[Short exercise]: Count the lines below that contain the string "pixels". Reply with the number only.

[Records provided]:

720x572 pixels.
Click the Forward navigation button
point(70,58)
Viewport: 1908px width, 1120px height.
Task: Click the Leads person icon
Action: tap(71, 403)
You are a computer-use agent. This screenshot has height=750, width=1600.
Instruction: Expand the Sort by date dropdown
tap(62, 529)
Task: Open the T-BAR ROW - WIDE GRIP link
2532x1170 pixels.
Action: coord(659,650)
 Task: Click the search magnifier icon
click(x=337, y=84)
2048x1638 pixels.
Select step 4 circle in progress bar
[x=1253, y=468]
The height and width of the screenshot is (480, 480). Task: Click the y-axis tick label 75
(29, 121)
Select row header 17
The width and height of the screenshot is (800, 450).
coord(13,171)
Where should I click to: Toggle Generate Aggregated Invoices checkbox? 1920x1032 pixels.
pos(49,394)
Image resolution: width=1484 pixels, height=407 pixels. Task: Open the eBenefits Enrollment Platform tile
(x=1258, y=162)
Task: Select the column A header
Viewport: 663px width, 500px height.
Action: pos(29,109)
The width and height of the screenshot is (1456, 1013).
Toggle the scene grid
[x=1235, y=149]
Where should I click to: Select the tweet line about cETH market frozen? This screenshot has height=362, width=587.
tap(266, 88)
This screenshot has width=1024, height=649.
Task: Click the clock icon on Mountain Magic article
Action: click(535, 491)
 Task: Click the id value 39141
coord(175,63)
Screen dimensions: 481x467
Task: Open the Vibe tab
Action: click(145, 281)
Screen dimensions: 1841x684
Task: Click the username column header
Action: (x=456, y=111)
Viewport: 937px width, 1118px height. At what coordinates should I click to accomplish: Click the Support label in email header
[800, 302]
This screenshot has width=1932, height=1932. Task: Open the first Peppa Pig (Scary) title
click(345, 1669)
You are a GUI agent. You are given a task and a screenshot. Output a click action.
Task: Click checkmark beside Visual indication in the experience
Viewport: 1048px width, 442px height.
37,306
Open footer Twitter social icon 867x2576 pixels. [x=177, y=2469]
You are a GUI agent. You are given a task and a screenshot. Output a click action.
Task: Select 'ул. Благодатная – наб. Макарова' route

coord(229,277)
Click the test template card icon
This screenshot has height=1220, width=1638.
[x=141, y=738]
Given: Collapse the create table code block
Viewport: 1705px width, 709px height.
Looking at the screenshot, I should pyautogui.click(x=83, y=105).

[Full output]: 6